**WHAT IS REQUIRED**.
In the data below, find every line with the word "vertical" and copy it.

**Records from a data source**.
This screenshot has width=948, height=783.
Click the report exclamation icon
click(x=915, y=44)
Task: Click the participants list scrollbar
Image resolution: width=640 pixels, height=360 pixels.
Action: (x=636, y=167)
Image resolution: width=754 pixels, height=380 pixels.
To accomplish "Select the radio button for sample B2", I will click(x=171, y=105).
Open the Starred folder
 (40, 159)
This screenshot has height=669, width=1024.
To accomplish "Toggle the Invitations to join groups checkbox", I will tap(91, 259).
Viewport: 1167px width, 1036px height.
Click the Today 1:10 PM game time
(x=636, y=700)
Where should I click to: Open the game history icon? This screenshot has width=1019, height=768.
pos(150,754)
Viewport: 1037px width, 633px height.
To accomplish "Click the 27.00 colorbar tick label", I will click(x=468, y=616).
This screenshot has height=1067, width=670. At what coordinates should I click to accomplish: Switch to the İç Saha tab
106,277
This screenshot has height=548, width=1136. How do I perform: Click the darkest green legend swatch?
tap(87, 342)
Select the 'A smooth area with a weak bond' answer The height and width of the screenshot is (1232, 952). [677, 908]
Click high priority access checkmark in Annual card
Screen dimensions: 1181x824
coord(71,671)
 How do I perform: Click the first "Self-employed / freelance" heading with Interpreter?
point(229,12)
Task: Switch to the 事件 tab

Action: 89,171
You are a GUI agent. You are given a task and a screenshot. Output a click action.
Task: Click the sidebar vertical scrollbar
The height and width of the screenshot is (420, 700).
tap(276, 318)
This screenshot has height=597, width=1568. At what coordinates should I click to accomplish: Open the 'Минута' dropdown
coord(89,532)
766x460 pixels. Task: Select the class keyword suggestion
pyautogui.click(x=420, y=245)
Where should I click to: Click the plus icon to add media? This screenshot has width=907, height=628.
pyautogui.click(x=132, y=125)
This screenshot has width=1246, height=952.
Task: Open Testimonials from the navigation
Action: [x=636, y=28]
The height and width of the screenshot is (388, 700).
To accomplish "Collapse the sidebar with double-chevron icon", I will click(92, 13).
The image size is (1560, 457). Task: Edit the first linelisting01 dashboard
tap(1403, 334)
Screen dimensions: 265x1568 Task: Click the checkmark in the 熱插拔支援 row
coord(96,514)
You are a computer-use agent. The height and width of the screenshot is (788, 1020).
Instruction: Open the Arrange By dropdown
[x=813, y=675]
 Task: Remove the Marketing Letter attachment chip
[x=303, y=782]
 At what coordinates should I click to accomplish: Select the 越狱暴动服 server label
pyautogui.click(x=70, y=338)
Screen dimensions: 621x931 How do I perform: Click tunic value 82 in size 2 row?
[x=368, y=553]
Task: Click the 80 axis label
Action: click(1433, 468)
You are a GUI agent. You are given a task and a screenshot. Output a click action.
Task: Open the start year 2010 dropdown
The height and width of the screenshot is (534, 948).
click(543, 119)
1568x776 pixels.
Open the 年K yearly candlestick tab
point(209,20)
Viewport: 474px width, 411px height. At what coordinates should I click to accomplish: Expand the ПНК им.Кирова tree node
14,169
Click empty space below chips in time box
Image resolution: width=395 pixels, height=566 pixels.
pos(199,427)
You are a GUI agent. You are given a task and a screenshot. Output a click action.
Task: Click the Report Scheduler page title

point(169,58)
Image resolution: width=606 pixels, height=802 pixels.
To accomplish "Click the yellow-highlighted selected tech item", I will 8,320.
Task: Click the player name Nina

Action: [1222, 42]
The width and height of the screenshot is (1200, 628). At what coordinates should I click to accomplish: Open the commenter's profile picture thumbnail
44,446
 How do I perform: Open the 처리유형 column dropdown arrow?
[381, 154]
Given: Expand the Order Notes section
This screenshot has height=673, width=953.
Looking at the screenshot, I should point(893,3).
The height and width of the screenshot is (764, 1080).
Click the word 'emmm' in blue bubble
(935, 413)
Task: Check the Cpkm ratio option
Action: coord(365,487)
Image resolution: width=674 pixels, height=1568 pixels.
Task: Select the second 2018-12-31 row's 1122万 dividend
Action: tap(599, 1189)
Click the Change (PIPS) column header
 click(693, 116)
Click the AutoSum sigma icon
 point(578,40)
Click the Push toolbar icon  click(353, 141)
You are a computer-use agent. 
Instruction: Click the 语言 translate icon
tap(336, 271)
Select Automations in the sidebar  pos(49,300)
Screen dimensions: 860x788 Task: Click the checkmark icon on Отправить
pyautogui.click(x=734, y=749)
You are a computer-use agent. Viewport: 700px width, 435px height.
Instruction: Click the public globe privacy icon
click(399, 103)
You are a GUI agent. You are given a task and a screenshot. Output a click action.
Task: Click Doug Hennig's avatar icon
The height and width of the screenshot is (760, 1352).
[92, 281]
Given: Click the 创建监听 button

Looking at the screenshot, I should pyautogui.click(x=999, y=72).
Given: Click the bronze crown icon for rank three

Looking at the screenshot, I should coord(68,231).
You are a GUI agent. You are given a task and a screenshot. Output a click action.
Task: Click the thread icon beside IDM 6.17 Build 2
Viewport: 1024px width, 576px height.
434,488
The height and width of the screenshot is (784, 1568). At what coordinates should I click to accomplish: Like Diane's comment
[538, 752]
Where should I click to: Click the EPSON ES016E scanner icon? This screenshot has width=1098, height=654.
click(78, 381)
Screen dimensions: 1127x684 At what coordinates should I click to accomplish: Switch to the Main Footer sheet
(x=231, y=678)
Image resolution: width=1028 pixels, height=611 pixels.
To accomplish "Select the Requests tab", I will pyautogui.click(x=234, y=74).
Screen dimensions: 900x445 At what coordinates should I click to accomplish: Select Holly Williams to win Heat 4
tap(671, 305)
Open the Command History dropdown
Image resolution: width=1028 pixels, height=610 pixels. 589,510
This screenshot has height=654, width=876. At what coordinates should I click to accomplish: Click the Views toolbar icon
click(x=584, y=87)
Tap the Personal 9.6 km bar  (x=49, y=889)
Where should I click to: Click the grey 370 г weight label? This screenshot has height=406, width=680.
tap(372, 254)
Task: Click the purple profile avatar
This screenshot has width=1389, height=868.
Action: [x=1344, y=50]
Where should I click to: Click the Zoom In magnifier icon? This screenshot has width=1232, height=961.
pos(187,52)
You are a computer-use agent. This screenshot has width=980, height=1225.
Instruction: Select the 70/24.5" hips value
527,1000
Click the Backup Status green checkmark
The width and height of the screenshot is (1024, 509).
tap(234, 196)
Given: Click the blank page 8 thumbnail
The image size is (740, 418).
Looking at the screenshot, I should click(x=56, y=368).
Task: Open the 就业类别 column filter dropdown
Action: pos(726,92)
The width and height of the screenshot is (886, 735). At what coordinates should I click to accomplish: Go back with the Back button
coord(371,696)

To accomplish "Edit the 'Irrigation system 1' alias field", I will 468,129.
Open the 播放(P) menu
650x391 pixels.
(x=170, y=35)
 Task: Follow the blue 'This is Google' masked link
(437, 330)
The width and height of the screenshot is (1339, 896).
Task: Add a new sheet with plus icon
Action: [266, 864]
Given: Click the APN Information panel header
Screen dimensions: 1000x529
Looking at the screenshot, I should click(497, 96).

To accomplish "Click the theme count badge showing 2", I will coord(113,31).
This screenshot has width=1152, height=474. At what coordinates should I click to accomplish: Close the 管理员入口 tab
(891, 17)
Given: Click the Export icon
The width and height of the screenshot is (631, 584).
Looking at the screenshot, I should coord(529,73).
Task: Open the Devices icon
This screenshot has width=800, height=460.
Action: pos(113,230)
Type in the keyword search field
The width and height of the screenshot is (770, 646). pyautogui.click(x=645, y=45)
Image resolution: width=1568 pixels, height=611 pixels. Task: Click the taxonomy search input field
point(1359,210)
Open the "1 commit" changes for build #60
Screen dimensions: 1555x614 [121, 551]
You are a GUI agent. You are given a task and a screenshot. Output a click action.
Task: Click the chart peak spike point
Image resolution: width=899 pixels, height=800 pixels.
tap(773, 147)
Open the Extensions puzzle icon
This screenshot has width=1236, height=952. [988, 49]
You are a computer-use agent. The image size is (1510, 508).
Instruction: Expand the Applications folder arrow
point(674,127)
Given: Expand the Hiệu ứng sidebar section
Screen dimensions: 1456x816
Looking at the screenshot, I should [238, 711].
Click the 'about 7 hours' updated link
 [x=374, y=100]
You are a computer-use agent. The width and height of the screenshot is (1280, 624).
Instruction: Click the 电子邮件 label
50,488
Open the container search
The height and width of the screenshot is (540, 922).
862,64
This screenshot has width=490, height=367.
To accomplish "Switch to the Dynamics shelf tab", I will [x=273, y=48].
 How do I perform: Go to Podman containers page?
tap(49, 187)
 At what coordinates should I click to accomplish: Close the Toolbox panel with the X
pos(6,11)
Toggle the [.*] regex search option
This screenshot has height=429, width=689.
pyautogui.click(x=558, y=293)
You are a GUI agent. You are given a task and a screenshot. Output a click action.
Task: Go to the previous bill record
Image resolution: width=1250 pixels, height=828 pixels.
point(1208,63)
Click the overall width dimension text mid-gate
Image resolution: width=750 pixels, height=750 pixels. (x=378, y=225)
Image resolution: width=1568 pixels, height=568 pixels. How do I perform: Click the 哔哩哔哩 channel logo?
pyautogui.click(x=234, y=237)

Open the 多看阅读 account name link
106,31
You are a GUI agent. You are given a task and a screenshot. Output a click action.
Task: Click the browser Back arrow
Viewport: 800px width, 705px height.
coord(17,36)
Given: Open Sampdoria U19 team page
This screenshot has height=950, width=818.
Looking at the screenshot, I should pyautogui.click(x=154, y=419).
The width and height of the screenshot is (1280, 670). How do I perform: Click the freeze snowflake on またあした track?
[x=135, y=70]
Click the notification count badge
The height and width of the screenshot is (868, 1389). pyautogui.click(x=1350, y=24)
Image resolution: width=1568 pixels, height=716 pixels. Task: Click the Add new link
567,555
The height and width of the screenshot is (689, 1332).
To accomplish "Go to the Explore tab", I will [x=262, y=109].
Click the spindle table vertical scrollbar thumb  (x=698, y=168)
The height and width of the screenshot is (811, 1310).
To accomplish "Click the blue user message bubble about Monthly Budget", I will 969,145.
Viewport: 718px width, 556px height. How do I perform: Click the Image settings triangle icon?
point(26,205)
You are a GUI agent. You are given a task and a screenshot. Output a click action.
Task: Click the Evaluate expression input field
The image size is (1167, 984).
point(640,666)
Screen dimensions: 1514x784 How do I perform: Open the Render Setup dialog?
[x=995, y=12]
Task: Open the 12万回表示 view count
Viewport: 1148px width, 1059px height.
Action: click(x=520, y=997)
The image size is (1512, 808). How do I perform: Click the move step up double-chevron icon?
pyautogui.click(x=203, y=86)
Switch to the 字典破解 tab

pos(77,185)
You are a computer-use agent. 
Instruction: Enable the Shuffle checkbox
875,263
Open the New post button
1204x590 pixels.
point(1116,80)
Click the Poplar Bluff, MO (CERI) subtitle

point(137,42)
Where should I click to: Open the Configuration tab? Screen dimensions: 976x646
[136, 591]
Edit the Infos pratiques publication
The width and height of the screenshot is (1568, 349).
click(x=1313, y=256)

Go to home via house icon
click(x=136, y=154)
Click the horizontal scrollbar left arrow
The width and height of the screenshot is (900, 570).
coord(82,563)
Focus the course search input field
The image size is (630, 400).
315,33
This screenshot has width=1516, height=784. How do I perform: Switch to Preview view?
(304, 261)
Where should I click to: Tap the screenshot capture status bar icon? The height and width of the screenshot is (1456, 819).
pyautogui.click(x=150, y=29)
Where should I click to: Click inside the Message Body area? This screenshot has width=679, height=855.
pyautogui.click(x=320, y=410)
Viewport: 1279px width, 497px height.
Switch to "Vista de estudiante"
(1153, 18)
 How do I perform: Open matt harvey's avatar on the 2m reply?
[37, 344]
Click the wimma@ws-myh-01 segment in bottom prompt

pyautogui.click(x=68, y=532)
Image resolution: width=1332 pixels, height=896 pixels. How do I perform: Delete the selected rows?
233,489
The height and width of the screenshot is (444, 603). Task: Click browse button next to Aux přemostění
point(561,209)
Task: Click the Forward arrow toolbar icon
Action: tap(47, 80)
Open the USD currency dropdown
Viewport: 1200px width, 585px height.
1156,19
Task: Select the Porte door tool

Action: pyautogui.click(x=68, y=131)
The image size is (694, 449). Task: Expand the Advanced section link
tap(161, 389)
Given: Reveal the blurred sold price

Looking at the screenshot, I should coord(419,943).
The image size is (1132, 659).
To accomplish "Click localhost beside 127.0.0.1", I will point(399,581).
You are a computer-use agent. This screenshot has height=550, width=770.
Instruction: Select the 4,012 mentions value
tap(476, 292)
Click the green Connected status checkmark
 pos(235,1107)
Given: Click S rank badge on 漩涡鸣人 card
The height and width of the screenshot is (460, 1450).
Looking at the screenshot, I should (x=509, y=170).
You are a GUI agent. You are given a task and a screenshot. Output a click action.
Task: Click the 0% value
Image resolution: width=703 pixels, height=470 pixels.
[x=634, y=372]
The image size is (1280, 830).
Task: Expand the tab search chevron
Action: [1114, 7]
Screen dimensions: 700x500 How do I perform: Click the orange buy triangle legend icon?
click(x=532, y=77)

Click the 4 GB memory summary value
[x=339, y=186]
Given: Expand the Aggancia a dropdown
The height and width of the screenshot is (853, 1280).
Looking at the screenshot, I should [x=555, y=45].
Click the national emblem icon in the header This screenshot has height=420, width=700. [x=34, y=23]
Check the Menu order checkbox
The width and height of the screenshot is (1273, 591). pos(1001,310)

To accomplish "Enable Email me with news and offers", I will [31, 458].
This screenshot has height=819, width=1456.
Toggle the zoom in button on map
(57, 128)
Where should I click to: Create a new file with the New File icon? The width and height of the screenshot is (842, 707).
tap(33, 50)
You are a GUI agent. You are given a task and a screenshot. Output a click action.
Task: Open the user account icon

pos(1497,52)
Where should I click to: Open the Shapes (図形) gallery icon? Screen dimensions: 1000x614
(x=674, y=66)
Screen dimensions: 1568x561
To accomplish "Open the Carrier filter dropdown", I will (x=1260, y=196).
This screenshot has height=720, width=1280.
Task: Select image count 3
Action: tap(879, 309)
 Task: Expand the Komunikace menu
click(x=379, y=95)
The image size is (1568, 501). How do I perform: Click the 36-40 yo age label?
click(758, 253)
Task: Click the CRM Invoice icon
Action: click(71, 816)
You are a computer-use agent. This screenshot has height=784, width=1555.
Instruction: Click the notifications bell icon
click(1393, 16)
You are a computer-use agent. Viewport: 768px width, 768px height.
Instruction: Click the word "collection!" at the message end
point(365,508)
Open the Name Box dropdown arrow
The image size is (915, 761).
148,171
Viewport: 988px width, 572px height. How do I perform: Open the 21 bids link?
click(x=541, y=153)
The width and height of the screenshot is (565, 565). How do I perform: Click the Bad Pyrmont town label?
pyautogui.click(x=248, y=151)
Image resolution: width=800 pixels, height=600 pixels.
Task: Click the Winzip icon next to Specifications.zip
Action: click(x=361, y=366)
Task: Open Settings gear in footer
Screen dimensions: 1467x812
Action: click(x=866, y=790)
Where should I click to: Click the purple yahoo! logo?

**TASK SOLUTION**.
Task: Click the sidebar vertical scrollbar
Click the spindle table vertical scrollbar thumb  (x=698, y=168)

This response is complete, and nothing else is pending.